ECLI:NL:RBMNE:2024:3766
Rechtbank Midden-Nederland
- Proces-verbaal
- Rechtspraak.nl
Beroep tegen WOZ-waarde en proceskostenveroordeling in bestuursrechtelijke zaak
In deze zaak heeft de rechtbank Midden-Nederland op 23 mei 2024 uitspraak gedaan in een WOZ-zaak. Eiser, vertegenwoordigd door mr. R. van der Weide, had beroep aangetekend tegen de uitspraak op bezwaar van de heffingsambtenaar van de gemeente, die de WOZ-waarde van de onroerende zaak had vastgesteld op € 262.000,- voor het belastingjaar 2023. De rechtbank heeft vastgesteld dat de WOZ-waarde van de woning, gelegen aan [adres] in [woonplaats], niet meer in geschil is en dat partijen het erover eens zijn dat deze waarde € 242.000,- moet zijn. De rechtbank heeft het beroep gegrond verklaard, de bestreden uitspraak vernietigd en de WOZ-waarde vastgesteld op € 242.000,-. Tevens heeft de rechtbank bepaald dat de aanslag onroerendezaakbelasting en rioolheffing overeenkomstig deze waarde moet worden verminderd.

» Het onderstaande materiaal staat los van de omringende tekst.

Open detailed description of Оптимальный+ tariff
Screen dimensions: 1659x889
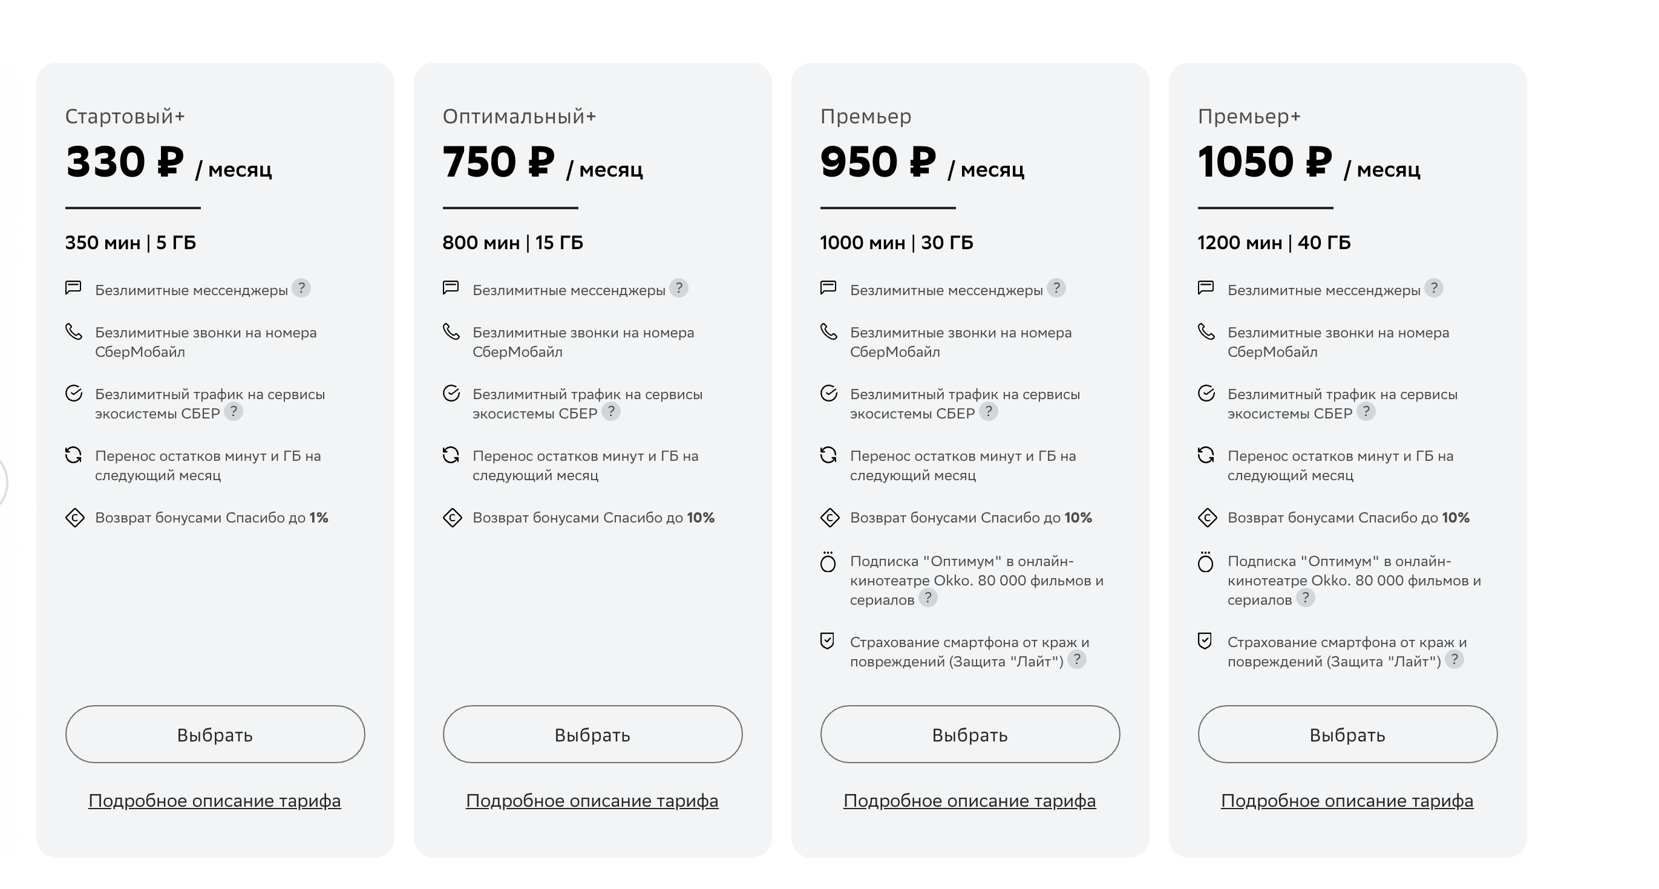(x=593, y=801)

Daarnaast heeft de rechtbank de heffingsambtenaar veroordeeld tot het vergoeden van het betaalde griffierecht van € 50,- aan eiser en de proceskosten van eiser tot een bedrag van € 1.185,-. De rechtbank heeft de wegingsfactor voor de proceskosten vastgesteld op 0,5, omdat het belang van een reguliere WOZ-zaak beperkter is dan dat van een gemiddelde bestuursrechtelijke zaak. De rechtbank heeft de heffingsambtenaar erop gewezen dat de te vergoeden bedragen uitsluitend mogen worden uitbetaald op een bankrekening die op naam staat van eiser, conform artikel 30a, vierde lid, van de Wet WOZ.
De uitspraak is gedaan door mr. J. Wolbrink, rechter, in aanwezigheid van mr. C.L. Fix, griffier, en is uitgesproken in het openbaar. Partijen zijn geïnformeerd over de mogelijkheid tot hoger beroep bij het gerechtshof Arnhem-Leeuwarden, met een termijn van zes weken na verzending van het proces-verbaal.